***** Extract provided *****

FIG. 13 is an enlarged view of the developing device 300 in a
sectional area C of FIG. 12 (near a doctor blade 360). In FIGS. 12
and 13, components similar to those illustrated in FIGS. 2, 3, and
4 are designated by the same respective reference numerals. The
following description mainly deals with differences of the
configuration of the developing device 300 according to the first
example embodiment from the configuration of the developing device
3 described above with reference to FIGS. 2, 3, and 4.
[0114] In the first example embodiment, a developing device frame
310 is installed in the developing device 300 in such an
orientation that the blade mounting surface 41s becomes
substantially parallel to an installation surface (horizontal
surface) of a blade mounting apparatus in mounting and fixing the
doctor blade 360 onto the blade mounting surface 41s.
[0115] A configuration of the blade mounting apparatus will be
described with reference to the schematic diagram of FIG. 14. The
orientation of the doctor blade 360 during mounting (the relative
position of the doctor blade 360 to the developing sleeve 70 when
the doctor blade 360 is mounted on the blade mounting surface 41s)
will be described with reference to the enlarged views of FIGS. 15
and 16. FIGS. 15 and 16 are each a sectional view of the developing
device 300 seen in a cross section orthogonal to the rotation axis
of the developing sleeve 70. FIGS. 15 and 16 each illustrate a
state where the orientation of the developing device frame 310 is
changed such that the blade mounting surface 41s illustrated in the
sectional view of FIG. 12 becomes substantially parallel to the
installation surface (horizontal surface) of the blade mounting
apparatus.
[0116] As illustrated in FIG. 14, the blade mounting apparatus
includes cameras 100 at five positions in the rotation axis
direction of the developing sleeve 70. The five cameras 100 can
measure the size of the SB gap G at edge portions 360e (360e1 to
360e5) of the doctor blade 360 at the respective positions. The
edge portions 360e (360e1 to 360e5) of the doctor blade 360 are
located at positions where the doctor blade 360 comes closest to
the developing sleeve 70 when the doctor blade 360 is mounted on
the blade mounting surface 41s.

***** Dataset extract *****

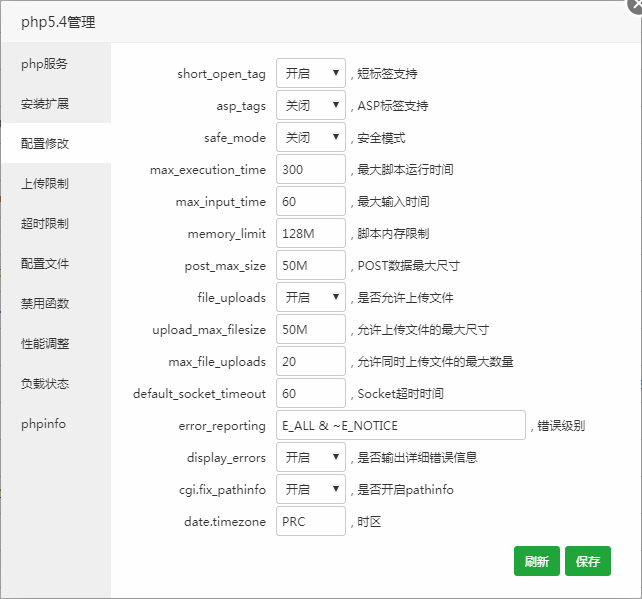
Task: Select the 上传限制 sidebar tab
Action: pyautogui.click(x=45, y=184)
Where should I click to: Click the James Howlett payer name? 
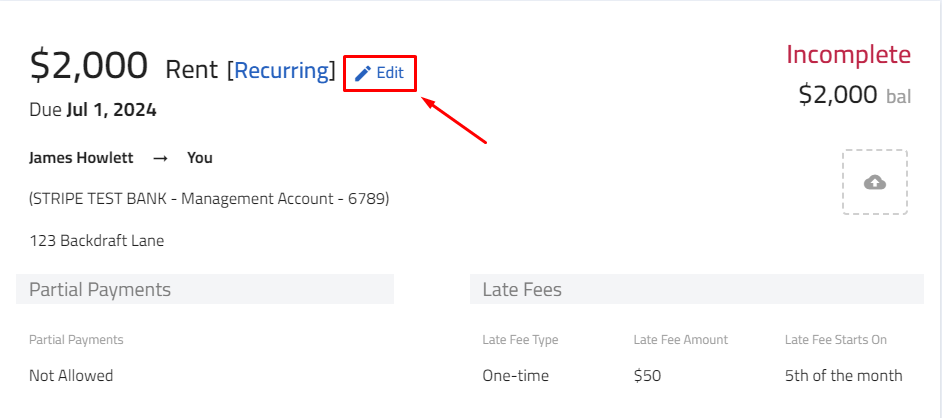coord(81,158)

*****

Problems to solve:
1 – Answer from the passage on the developing device:
(a) What is FIG. 13 an enlarged view of?
(b) How many cameras does the blade mounting apparatus include?
(c) Where are the edge portions 360e of the doctor blade 360 located?
2 – Continue the passage on the developing device, picking up after its final sentence.
The material comes from a separate source unrelated to the passage on the developing device.

Exercise results:
1 –
(a) The developing device 300 in sectional area C of FIG. 12, near the doctor blade 360.
(b) Five, placed at five positions in the rotation axis direction of the developing sleeve 70.
(c) At the positions where the doctor blade 360 comes closest to the developing sleeve 70 when it is mounted on the blade mounting surface 41s.

2 –
[0117] The cameras 100 are installed with their installation axes
substantially orthogonal to a line M connecting a rotation center
70a of the developing sleeve 70 and each edge portion 360e of the
doctor blade 360 (position where the doctor blade 360 is closest to
the developing sleeve 70). The cameras 100 measure the size of the
SB gap G in such a manner. The line M is substantially parallel to
the installation surface (horizontal surface) of the blade mounting
apparatus.
[0118] As illustrated in FIG. 14, the blade mounting apparatus
includes gripping units 101 at respective positions corresponding
to the five cameras 100. The gripping units 101 each include a
first gripping member 101a and a second gripping member 101b for
gripping the doctor blade 360. As illustrated in FIG. 15, the first
gripping members 101a grip a first perpendicular surface 360a of
the doctor blade 360 perpendicular to the line M, and the second
gripping members 101b grip a second perpendicular surface 360b of
the doctor blade 360 perpendicular to the line M. The first
perpendicular surface 360a is substantially parallel to the second
perpendicular surface 360b. The first perpendicular surface 360a is
located closer to the developing sleeve 70 than the second
perpendicular surface 360b is. The gripping units 101 grip the
doctor blade 360 by sandwiching the first and second perpendicular
surfaces 360a and 360b of the doctor blade 360 between the griping
members 101a and 101b.
[0119] FIG. 14 illustrates an example where the blade mounting
apparatus includes the five cameras 100 and the five gripping units
101 that are spaced from each other in the rotation axis direction
of the developing sleeve 70. However, such an example is not
restrictive. The numbers of cameras 100 and gripping units 101 may
be set as appropriate based on the desirable precision of the SB
gap G.
[0120] The five cameras 100 detect the surface of the developing
sleeve 70 and the respective edge portions 360e of the doctor blade
360 gripped by the gripping units 101, and the size of the SB gap G
at the five positions is calculated from the position measurements.
Based on the calculations of the size of the SB gap G, the five
gripping units 101 are each moved in the direction of the line M
and the size of the SB gap G is adjusted to a desired size (in the
first example embodiment, 300 .mu.m). From the viewpoint of
adjustment precision of the size of the SB gap G, the step of
adjusting the size of the SB gap G is desirably performed
immediately before a to-be-mounted surface (pasting surface) 360s
of the doctor blade 360 is mounted on (brought into contact with)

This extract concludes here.